▸ **Exercise**
Each line in the data holding "post" should be listed.

[Stored records]
# # # # #
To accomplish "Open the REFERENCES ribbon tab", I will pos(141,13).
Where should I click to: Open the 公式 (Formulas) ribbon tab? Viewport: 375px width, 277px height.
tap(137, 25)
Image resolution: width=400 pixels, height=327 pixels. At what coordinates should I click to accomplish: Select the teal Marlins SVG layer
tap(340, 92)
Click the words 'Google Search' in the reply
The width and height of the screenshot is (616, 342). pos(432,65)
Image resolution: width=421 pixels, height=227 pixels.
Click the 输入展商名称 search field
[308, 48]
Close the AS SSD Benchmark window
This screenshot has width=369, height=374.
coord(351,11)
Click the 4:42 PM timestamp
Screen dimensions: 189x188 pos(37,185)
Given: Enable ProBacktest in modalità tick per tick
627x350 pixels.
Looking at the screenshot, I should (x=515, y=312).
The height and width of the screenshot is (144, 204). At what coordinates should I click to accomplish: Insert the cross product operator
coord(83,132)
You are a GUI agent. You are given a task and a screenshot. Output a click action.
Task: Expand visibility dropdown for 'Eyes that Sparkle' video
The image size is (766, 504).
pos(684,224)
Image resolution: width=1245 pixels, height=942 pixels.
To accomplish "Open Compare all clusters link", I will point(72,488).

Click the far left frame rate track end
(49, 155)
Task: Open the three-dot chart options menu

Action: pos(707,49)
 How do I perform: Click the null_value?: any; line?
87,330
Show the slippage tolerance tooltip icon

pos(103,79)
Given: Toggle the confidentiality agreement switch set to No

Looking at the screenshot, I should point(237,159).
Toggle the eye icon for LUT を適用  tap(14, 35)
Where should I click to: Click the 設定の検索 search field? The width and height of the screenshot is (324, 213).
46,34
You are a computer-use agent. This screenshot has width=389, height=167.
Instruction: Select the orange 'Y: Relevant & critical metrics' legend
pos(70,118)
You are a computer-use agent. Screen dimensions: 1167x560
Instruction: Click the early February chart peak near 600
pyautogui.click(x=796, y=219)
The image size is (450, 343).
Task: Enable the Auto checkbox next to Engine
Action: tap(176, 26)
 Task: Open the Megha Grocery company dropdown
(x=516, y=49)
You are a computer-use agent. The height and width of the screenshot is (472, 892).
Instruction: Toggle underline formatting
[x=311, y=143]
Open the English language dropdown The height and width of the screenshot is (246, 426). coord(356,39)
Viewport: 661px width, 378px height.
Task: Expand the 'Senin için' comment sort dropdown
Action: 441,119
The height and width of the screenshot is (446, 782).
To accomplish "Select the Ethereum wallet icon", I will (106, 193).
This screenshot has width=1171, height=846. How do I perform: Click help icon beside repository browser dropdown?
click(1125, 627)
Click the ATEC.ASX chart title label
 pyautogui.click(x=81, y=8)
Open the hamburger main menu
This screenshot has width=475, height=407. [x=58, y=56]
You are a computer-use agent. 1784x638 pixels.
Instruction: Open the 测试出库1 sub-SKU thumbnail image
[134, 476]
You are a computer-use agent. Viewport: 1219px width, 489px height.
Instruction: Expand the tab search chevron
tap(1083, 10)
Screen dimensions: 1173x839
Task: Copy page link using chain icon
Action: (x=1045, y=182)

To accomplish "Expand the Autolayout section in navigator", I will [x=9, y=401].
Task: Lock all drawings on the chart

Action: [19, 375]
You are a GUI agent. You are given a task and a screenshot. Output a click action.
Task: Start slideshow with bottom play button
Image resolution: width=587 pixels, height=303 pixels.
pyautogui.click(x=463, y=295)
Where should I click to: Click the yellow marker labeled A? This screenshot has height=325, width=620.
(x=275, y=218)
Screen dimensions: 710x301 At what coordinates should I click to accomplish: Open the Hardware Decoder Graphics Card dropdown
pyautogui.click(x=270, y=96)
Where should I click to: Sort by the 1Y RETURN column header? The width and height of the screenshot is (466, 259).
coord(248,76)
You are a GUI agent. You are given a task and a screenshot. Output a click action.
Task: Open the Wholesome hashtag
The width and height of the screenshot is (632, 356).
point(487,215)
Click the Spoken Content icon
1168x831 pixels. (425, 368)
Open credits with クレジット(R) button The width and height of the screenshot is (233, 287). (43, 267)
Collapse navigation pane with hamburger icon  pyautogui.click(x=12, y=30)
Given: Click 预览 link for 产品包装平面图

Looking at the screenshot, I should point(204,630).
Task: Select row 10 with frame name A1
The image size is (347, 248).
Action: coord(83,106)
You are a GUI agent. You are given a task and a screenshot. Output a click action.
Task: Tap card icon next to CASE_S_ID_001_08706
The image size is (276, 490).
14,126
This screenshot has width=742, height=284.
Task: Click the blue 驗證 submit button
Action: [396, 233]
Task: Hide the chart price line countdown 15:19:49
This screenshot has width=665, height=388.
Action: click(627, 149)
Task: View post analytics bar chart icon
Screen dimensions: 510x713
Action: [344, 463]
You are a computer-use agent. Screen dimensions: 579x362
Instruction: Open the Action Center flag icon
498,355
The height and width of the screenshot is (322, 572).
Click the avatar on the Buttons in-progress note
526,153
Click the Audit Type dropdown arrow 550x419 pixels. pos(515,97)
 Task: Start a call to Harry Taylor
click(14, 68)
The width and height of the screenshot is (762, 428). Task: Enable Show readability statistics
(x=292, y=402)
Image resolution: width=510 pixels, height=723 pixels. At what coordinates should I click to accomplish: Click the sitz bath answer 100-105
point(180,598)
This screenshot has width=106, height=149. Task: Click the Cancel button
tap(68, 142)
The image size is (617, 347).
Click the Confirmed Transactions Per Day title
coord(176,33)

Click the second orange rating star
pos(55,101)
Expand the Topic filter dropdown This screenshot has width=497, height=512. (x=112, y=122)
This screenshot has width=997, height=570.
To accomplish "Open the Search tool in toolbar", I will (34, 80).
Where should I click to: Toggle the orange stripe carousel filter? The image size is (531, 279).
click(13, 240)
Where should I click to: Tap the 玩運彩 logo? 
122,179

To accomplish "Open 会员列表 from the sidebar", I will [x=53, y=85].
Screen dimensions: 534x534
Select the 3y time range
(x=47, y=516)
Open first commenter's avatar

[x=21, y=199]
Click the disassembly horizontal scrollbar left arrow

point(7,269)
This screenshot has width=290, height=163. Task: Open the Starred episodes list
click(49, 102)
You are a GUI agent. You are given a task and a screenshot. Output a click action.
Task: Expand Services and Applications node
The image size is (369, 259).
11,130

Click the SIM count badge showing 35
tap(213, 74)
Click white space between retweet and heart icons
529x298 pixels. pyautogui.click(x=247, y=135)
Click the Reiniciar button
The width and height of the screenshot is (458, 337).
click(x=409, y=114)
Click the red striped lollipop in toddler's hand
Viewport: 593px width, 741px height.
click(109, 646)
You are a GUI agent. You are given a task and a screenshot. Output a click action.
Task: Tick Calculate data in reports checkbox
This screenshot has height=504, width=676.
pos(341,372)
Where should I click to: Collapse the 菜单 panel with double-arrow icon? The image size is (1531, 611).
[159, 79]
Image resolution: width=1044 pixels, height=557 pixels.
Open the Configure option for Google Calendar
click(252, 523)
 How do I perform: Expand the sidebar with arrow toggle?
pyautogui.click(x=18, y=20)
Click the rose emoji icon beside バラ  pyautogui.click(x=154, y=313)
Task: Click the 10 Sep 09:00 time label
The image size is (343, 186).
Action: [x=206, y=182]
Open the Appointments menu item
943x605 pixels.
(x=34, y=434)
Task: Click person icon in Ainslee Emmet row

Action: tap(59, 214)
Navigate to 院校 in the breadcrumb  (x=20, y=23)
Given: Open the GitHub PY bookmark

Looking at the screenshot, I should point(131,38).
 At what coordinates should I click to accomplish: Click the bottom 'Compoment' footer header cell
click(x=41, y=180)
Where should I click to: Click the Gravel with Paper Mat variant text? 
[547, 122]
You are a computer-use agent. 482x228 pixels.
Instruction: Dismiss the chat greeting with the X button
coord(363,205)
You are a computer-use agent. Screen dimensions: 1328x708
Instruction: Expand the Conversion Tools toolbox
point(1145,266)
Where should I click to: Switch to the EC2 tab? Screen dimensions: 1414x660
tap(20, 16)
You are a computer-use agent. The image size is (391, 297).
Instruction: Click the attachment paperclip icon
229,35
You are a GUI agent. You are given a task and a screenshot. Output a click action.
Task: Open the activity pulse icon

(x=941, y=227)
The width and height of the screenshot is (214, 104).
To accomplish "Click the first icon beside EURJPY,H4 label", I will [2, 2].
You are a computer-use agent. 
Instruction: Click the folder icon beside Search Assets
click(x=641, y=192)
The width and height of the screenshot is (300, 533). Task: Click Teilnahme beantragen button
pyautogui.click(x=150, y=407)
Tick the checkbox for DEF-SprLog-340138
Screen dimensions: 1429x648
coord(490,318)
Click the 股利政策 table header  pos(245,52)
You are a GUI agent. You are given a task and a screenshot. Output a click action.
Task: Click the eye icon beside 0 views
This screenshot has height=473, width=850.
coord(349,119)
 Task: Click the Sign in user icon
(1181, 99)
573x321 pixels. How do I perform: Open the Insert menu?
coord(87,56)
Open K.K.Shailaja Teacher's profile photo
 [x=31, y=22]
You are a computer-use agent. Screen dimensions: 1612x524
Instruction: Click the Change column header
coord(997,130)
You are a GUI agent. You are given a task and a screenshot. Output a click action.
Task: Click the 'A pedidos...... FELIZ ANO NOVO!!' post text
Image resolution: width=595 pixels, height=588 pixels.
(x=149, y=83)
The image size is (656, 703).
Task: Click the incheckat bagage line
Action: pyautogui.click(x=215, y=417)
# # # # #
▸ **Task answer**
Task: View post analytics bar chart icon
Task: Click the 'A pedidos...... FELIZ ANO NOVO!!' post text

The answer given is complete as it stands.